Above all, the church year leads us to Jesus Christ. The sequence of seasons is designed so that the people of God can participate right now in the eternal dimension of the life of Christ. It’s not just a matter of customs and rituals. It’s designed around powerful experiences of the Lord’s living presence. This enables the members of Christ’s body to glorify him in his majesty as we follow him in our various vocations.
I’ve emphasized that the themes of the season of Epiphany, in particular, can be a strong antidote to a weak Christology. The mainline churches have drifted toward a tendency to neglect the apostolic message about the identity and destiny of the Messiah. Despite its beauty and depth and glory, Epiphany is arguably the least understood and least appreciated of all the seasons. I’m convinced it doesn’t have to be that way.

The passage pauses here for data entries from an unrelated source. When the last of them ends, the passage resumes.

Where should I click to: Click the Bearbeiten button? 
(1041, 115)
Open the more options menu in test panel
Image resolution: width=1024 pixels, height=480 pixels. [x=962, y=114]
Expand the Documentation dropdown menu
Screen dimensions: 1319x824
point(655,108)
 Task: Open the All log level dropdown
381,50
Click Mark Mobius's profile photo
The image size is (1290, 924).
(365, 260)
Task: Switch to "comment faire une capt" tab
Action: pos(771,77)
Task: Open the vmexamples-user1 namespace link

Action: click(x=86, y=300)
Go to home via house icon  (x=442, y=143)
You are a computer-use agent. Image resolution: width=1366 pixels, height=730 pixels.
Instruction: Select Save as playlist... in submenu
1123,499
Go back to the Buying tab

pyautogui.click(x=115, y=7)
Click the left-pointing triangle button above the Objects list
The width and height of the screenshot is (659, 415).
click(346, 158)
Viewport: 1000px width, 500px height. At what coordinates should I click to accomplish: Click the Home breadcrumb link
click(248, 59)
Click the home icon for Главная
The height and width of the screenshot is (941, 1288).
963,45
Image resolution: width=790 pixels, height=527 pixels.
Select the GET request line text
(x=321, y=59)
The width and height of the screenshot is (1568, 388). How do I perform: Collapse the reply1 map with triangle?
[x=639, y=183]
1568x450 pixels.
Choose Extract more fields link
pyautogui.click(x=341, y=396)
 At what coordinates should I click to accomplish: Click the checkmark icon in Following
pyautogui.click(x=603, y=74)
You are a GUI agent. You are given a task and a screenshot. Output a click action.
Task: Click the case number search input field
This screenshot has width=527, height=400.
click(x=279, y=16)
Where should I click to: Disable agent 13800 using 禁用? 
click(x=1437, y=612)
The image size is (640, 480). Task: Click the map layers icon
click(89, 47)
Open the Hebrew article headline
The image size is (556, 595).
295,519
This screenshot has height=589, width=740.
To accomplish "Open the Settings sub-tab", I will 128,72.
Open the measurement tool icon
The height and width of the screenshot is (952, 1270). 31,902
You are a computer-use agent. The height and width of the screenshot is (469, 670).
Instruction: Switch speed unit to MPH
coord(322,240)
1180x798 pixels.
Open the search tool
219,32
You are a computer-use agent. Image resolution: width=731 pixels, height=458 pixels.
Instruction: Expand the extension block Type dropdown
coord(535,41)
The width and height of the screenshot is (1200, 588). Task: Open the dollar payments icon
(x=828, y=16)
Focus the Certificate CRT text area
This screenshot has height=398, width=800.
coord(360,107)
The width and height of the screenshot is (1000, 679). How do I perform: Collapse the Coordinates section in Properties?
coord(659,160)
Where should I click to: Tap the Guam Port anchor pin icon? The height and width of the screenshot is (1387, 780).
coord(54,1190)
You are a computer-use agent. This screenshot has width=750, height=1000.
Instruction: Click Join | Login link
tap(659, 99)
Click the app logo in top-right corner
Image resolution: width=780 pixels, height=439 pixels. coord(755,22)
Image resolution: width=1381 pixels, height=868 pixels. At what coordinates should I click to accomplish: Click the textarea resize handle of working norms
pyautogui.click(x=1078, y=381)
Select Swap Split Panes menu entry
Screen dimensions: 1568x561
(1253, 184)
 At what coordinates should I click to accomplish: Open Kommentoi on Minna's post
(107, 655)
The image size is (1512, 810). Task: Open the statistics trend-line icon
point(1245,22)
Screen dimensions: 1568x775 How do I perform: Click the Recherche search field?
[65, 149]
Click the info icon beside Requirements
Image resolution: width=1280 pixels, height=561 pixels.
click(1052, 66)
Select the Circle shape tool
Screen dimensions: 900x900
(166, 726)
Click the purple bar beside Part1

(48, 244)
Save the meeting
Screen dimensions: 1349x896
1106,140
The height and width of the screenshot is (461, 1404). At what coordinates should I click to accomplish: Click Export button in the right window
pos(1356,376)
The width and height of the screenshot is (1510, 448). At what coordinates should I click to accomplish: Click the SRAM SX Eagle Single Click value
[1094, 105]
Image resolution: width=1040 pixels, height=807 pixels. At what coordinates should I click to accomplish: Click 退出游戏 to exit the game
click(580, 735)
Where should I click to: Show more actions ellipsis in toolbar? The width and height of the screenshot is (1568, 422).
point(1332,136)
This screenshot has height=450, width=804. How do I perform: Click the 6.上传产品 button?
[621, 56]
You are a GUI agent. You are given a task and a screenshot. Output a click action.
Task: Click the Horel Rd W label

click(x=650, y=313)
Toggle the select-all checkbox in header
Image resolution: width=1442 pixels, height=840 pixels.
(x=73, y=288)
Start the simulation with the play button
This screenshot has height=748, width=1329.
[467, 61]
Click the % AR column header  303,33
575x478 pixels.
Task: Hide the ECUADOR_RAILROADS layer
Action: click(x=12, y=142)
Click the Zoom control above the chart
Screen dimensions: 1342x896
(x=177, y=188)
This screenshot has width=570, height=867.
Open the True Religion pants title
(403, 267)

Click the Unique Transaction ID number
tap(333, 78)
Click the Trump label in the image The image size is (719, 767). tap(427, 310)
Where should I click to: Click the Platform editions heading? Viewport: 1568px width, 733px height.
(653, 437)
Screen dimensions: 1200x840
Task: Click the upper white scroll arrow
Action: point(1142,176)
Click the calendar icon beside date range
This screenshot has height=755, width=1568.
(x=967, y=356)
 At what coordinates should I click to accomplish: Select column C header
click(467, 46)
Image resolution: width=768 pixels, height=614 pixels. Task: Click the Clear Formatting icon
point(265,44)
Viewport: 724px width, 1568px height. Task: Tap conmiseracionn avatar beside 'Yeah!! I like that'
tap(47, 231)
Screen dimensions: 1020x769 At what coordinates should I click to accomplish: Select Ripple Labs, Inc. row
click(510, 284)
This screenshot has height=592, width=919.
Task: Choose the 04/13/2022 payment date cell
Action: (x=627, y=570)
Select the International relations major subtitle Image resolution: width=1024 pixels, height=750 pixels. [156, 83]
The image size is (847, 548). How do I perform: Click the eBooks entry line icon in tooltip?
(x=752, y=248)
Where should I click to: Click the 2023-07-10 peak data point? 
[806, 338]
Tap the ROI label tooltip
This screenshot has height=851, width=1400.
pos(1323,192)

Your exploration of the season begins by focusing on the word glory. It is an expansive, vivid word, but why not start with a word more typically associated with Epiphany, like presence or revealing or manifestation?
With all respect for those other vitally important words, the word glory (doxa in Greek) is more exciting! It appears very often in the Epiphany Bible readings. In its context, it’s more arresting and more specifically theological than the words you mention. “The glory of God” is one of the most frequent motifs in both the Old and the New Testaments: it appears in hundreds of verses. When the word glory is used in reference to humans (as it often is, in both ancient literature and contemporary settings), it means such things as fame, reputation, honor, adulation. These meanings of the word are ephemeral—like the faded glory of the pharaohs in Shelley’s famous poem “Ozymandias.” It may dominate in its day, but it inevitably fades. In contrast, the glory ascribed to God in scripture means a divine effulgence, or radiance, that is eternal because it is intrinsic to God’s very self, independent from whatever the human response or lack thereof might be.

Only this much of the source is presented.